Re: Refactoring the checkpointer's fsync request queue

From: Shawn Debnath <sdn(at)amazon(dot)com>
To: Andres Freund <andres(at)anarazel(dot)de>
Cc: Thomas Munro <thomas(dot)munro(at)enterprisedb(dot)com>, Dmitry Dolgov <9erthalion6(at)gmail(dot)com>, Robert Haas <robertmhaas(at)gmail(dot)com>, PostgreSQL-development <pgsql-hackers(at)postgresql(dot)org>
Subject: Re: Refactoring the checkpointer's fsync request queue
Date: 2019-02-16 19:39:05
Message-ID: 20190216193905.GA53174@f01898859afd.ant.amazon.com
Views: Raw Message | Whole Thread | Download mbox | Resend email
Thread:
Lists: pgsql-hackers

On Fri, Feb 15, 2019 at 06:45:02PM -0800, Andres Freund wrote:

> > One of the advantages of that approach is that there are probably
> > other files that need to be fsync'd for each checkpoint that could
> > benefit from being offloaded to the checkpointer. Another is that you
> > break the strange cycle mentioned above.
>
> The other issue is that I think your approach moves the segmentation
> logic basically out of md into smgr. I think that's wrong. We shouldn't
> presume that every type of storage is going to have segmentation that's
> representable in a uniform way imo.

I had a discussion with Thomas on this and am working on a new version
of the patch that incorporates what you guys discussed at FOSDEM, but
avoiding passing pathnames to checkpointer.
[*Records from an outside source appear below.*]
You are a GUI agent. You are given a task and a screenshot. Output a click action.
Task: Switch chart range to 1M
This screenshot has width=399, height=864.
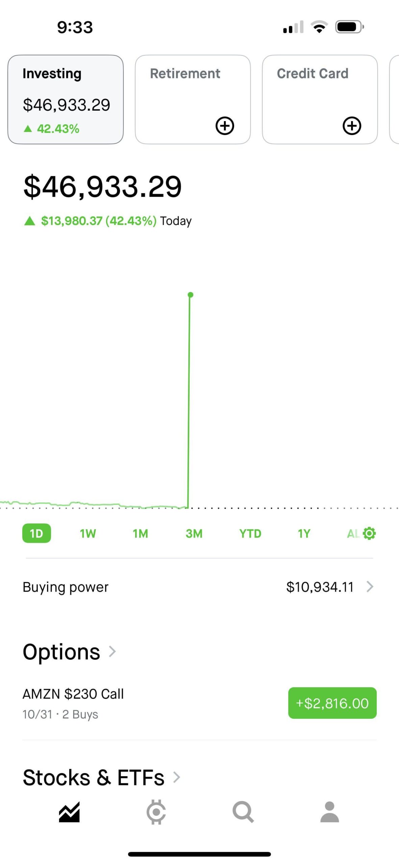pyautogui.click(x=140, y=533)
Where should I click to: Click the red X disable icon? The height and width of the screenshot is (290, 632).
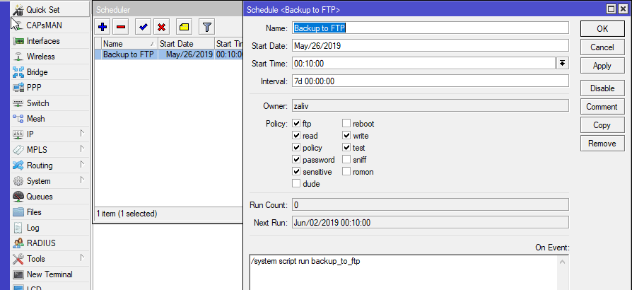pyautogui.click(x=161, y=28)
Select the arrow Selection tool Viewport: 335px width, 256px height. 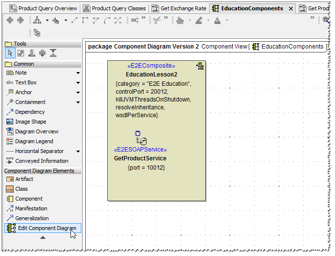pyautogui.click(x=10, y=53)
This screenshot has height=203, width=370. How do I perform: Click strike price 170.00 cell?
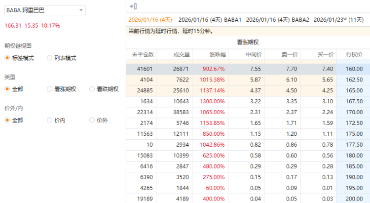(353, 112)
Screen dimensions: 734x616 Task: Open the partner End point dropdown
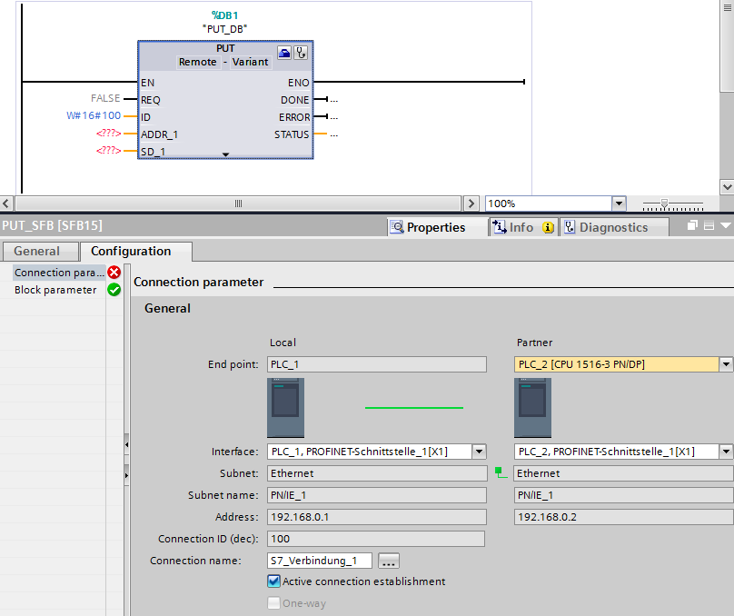point(725,364)
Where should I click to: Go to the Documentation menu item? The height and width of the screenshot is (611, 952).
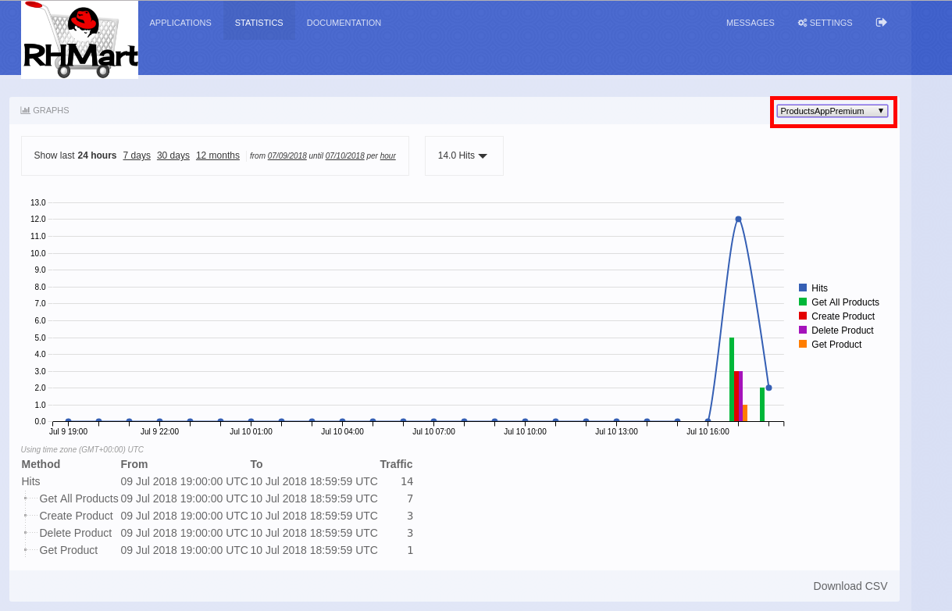pyautogui.click(x=344, y=23)
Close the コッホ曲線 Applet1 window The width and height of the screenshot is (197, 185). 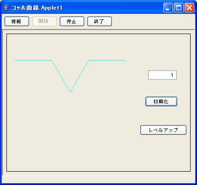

The mdsync machinery will be moved out of md.c and pending ops table
will incorporate the segment number as part of the key. Still deciding
on how to cleanly re-factor _mdfd_getseg which mdsync utilizes during
the file sync operations. The ultimate goal is to get checkpointer the
file descriptor it can use to issue the fsync using FileSync. So perhaps
a function in smgr that returns just that based on the RelFileNode, fork
and segno combination. Dealing only with file descriptors will allow us
to implement passing FDs to checkpointer directly as part of the request
in the future.

The goal is to encapsulate relation specific knowledge within md.c while
allowing undo and generic block store (ex-SLRU) to do their own mapping
within the smgr layer later. Yes, checkpointer will "call back" into
smgr, but these would be to retrieve information that should be managed
by smgr. Allowing checkpointer to focus on its job of tracking requests
and syncing files via the fd interfaces.

> > Another consideration if we do that is that the existing scheme has a
> > kind of hierarchy that allows fsync requests to be cancelled in bulk
> > when you drop relations and databases. That is, the checkpointer
> > knows about the internal hierarchy of tablespace, db, rel, seg. If we
> > get rid of that and have just paths, it seems like a bad idea to teach
> > the checkpointer about the internal structure of the paths (even
> > though we know they contain the same elements encoded somehow). You'd
> > have to send an explicit cancel for every key; that is, if you're
> > dropping a relation, you need to generate a cancel message for every
> > segment, and if you're dropping a database, you need to generate a
> > cancel message for every segment of every relation.
>
> I can't see that being a problem - compared to the overhead of dropping
> a relation, that doesn't seem to be a meaningfully large cost?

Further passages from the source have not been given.